Around 7am, when the temp must have been about zero, and
there was a lull in taxi business, I swung into Stewart Park to
scan the lake, an amusing thing to try, as a low thick blanket
of fog covered every bit of open water.  But a single SWAN
sat on the ice in the distance.  I set up my telescope with its
window-mount to determine whether it was Mute or Trumpeter
or (predictably, yes) TUNDRA.  The  next surprise was a small
bird zipping across my foreground view to the trunk of a tree
along the nearby lakeshore: the firat BROWN CREEPER I've
found this year, which is likely a measure of how little I've
been looking at tree trunks rather than imminent springtime. 

Later I passed a male RING-NECKED PHEASANT strolling
along the shoulder of Neimi Road, another first for my year. 
I assume I can count it since it is farther from the top of the
fence at the game farm than they typically glide. 

My final new sighting today was a sign of spring, or at least
of hopes of spring.  In the snowless area below a tall spruce,
an AMERICAN ROBIN stood watch, as if a worm or insect
might move and catch its eye.  It just stood there until it was
joined by 3 EUROPEAN STARLINGS.  They hustled about
with bills constantly poking at the ground trying to pry open
the thatch and sod, and evidently hitting a pretty solid surface. 

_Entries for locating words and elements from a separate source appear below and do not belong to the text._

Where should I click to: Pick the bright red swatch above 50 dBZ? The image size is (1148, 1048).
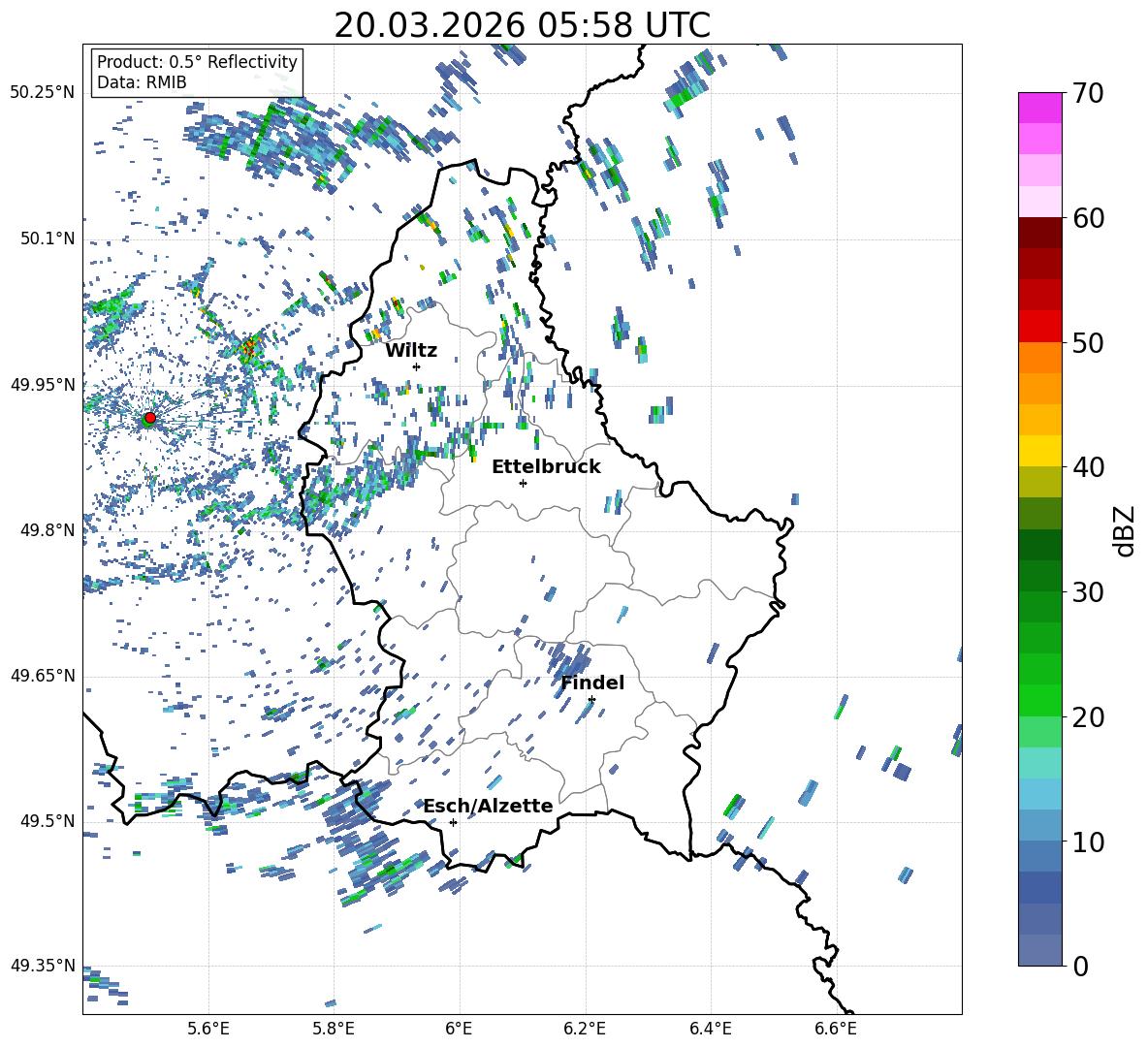[1040, 326]
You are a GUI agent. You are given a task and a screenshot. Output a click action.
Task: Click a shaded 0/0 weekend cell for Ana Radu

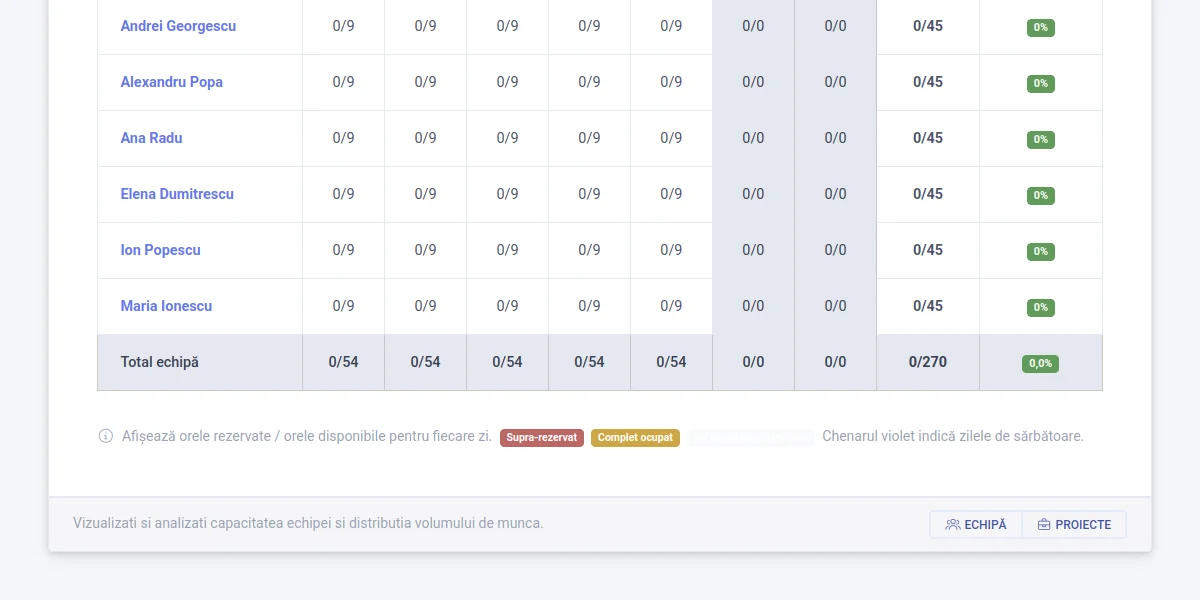coord(752,138)
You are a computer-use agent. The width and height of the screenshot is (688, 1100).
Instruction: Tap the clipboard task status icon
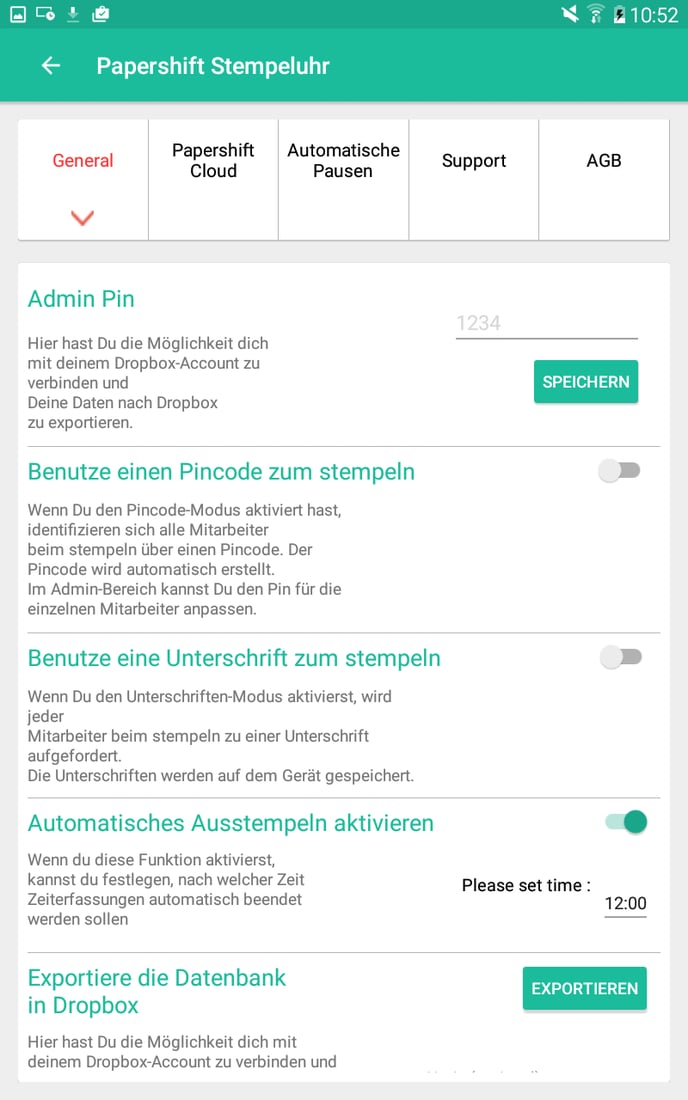point(99,14)
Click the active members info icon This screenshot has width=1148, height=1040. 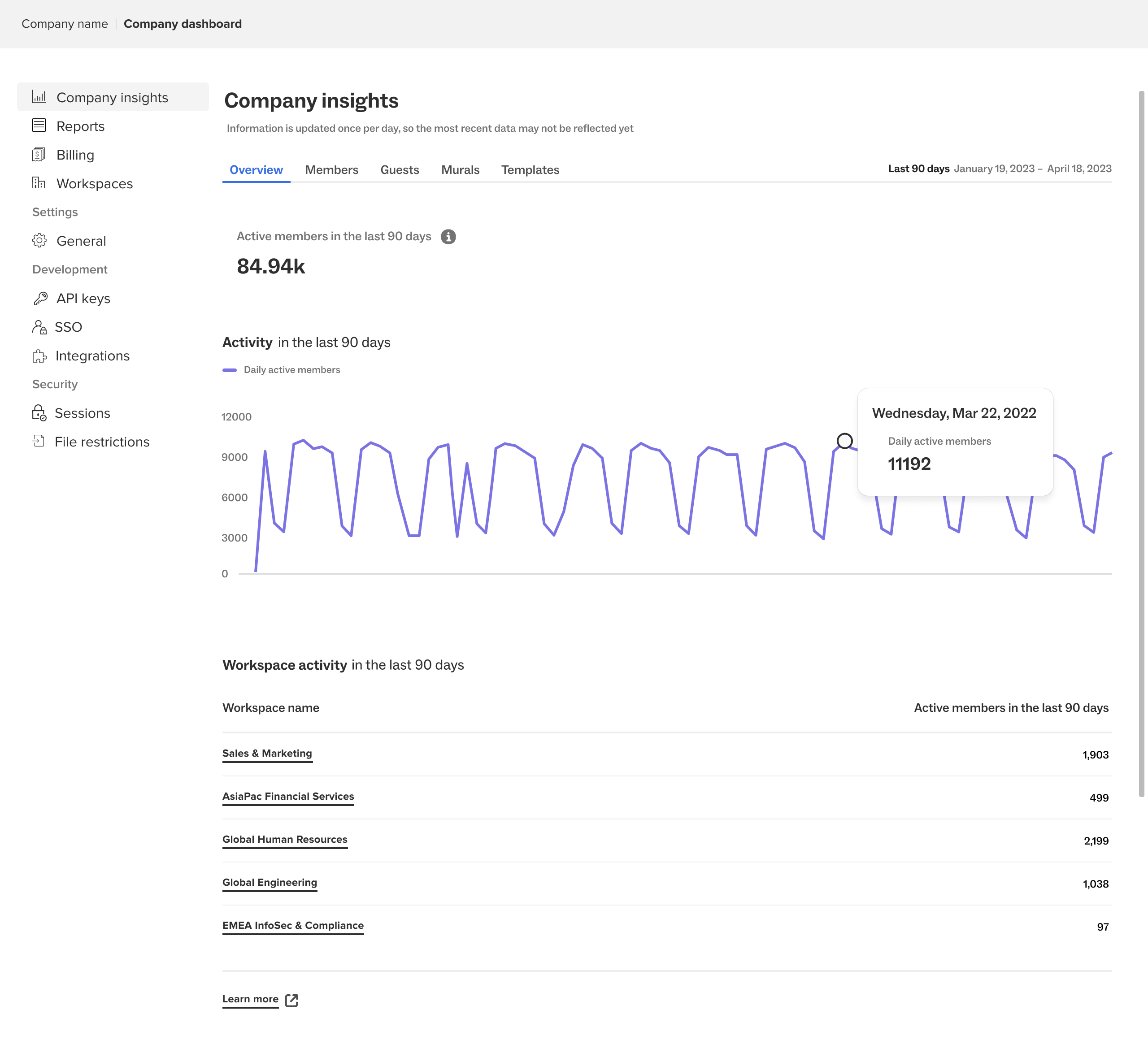point(448,236)
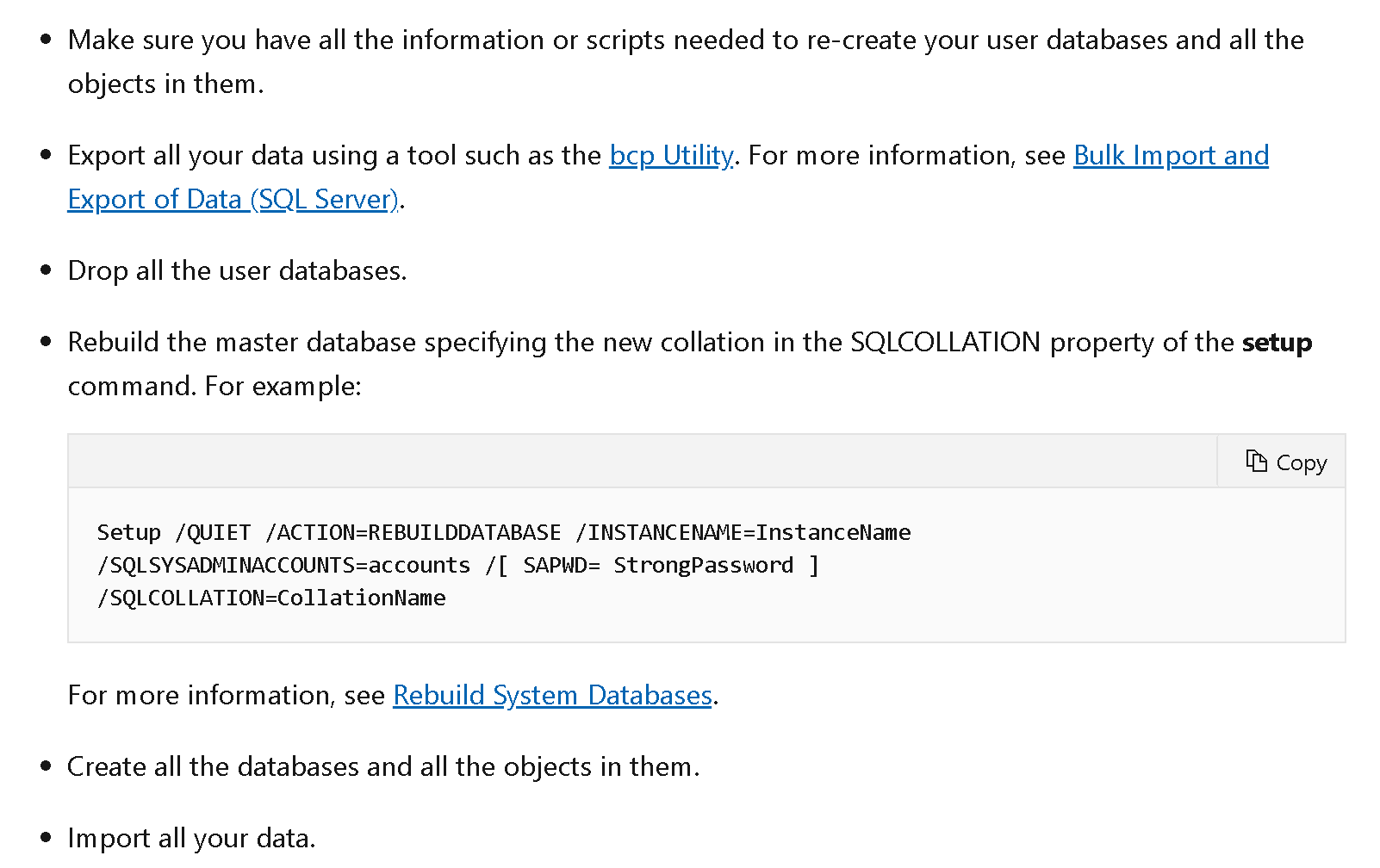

One Starling did pick up something sluglike.  The Robin lunged
at it, but the Starling quickly gulped it down.  Time to go back
to berries.  I've been seeing Robins regularly near my house
by Cass Park, sometimes in the woods, sometimes in a wet
ditch among cattails and such, sometimes in a grove of berry-
covered hawthorns, but this was the first time on a bit of lawn.